RELIGION AND THE CABINET
Religious affiliations of the new Cabinet members announced by President-elect Richard M. Nixon are as follows:
Presbyterian: Secretary of State William P. Rogers, Secretary of Defense Melvin R. Laird, Attorney General John N. Mitchell, Postmaster General Winton M. Blount. Secretary of Health, Education and Welfare Robert H. Finch.
Roman Catholic: Secretary of Commerce Maurice H. Stans, Secretary of the Interior Walter J. Hickel, Secretary of Transportation John A. Volpe.
Latter-day Saints: Secretary of the Treasury David M. Kennedy, Secretary of Housing and Urban Development George W. Romney.
Episcopal: Secretary of Labor George P. Shultz.
United Church of Christ: Secretary of Agriculture Clifford M. Hardin.
The U. S. Supreme Court ruled last month that draft director Lewis Hershey’s work to reclassify seminary students who protest the Viet Nam war was “blatantly lawless.” The court said clergy and seminarians have a draft exemption beyond the reach of the draft system. The case involved James Oestereich, 24, a student at Andover Newton Theological School (American Baptist-United Church of Christ). The court upheld the 1967 draft law and the draft system’s power to reclassify most registrants without review until the draftee is inducted or refuses induction.
And a federal district judge in Baltimore ruled Michael Shacter, 21, eligible for reclassification as a conscientious objector—the first avowed atheist known to be granted such exemption because of moral objections to war. A 1965 Supreme Court ruling said a person need not belong to a pacifist denomination to qualify as a CO, but it did not determine whether an irreligious person can be a CO. In 1967, Congress eliminated the rule that CO’s must believe in a “Supreme Being.”
New Wrinkle On Property
Forty-six former Evangelical United Brethren churches in Oregon and Washington, now the heart of the new Evangelical Church of North America, have reached a property settlement with the United Methodist Church. They will pay $690,266 to keep their property—$25,000 of it last month, and the rest within ninety days. The property is worth nearly $4 million, but some congregations owe money on their buildings and must pay this off as well. This amounts to about $85 per member to keep the property. To raise the money, some are mortgaging the property, borrowing from members, or putting on special fund campaigns. It is believed to be the first time such an arrangement has been made under the connectional Methodist polity.
Landmark Property Hearing
Two ex-Presbyterian churches in Savannah worth $170,000 may seem like a picayune matter to stir the hearts of U. S. denominational leaders, but it could be that millions of dollars in property hangs on their legal fate.

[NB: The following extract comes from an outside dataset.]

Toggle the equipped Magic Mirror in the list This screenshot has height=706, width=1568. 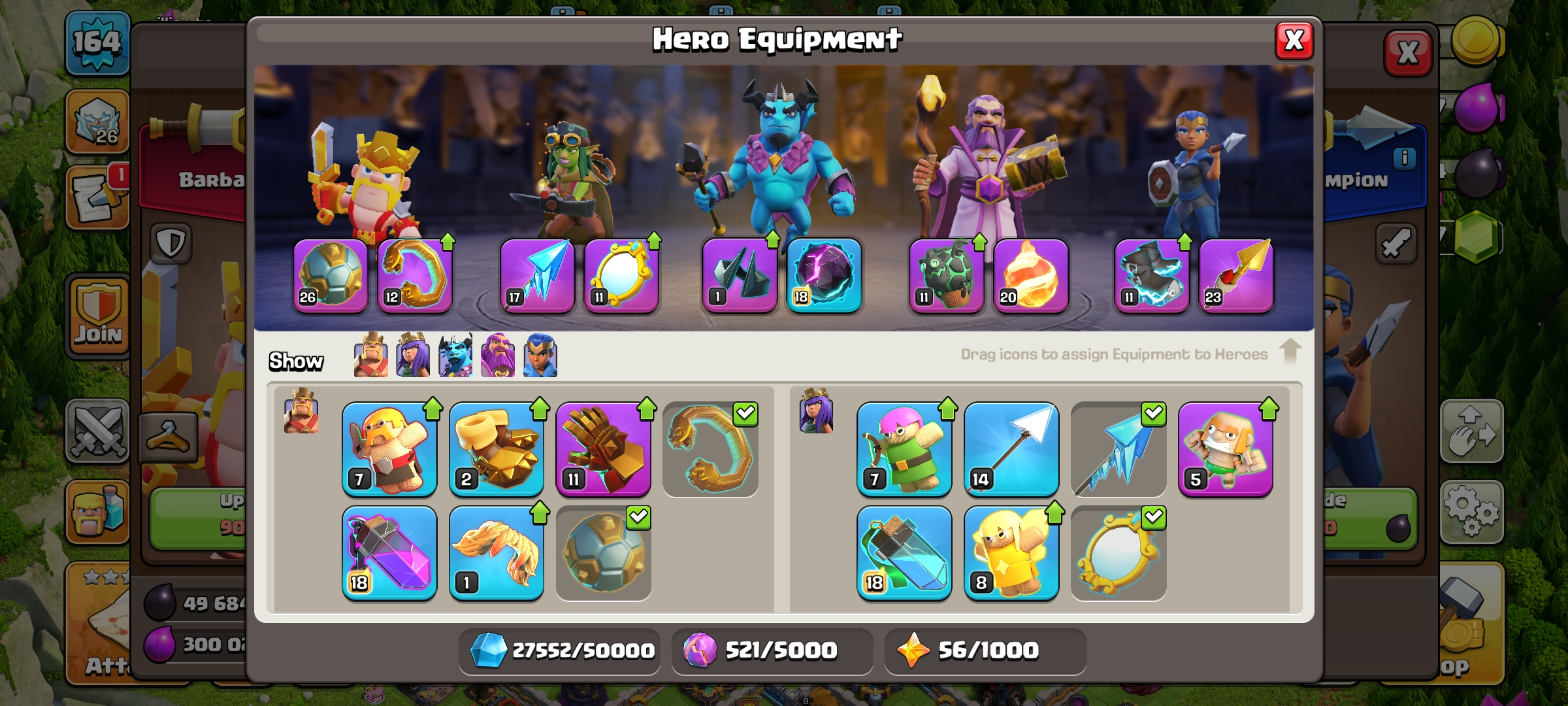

If the local churches win their case, heard by the U. S. Supreme Court December 9 and 10, untold other congregations may begin lining up to withdraw from connectional denominations. Things would come to a head when the vast Consultation on Church Union merger is voted on several years from now. Thus the Savannah case is easily the twentieth century’s most important church lawsuit.
The Southern Presbyterian Church seeks to overrule the Georgia Supreme Court and hold onto the breakaway congregations’ property, and more than one denomination is interested. Friend-of-court briefs were filed by the chief executives of the Episcopal Church, the United Presbyterian Church, the Reformed Church in America (en route to merger with the Southern Presbyterians), and the Cumberland Presbyterian Church.
But then, the opposition also has an interdenominational flavor. A Seattle congregation that is trying to disengage itself from the post-’67 Confession United Presbyterian Church filed a brief, and the Savannah attorney was sent forty pages of legal background by the American Church Union, the high-church group in the Episcopal Church that is already keeping a close watch on what will happen after COCU.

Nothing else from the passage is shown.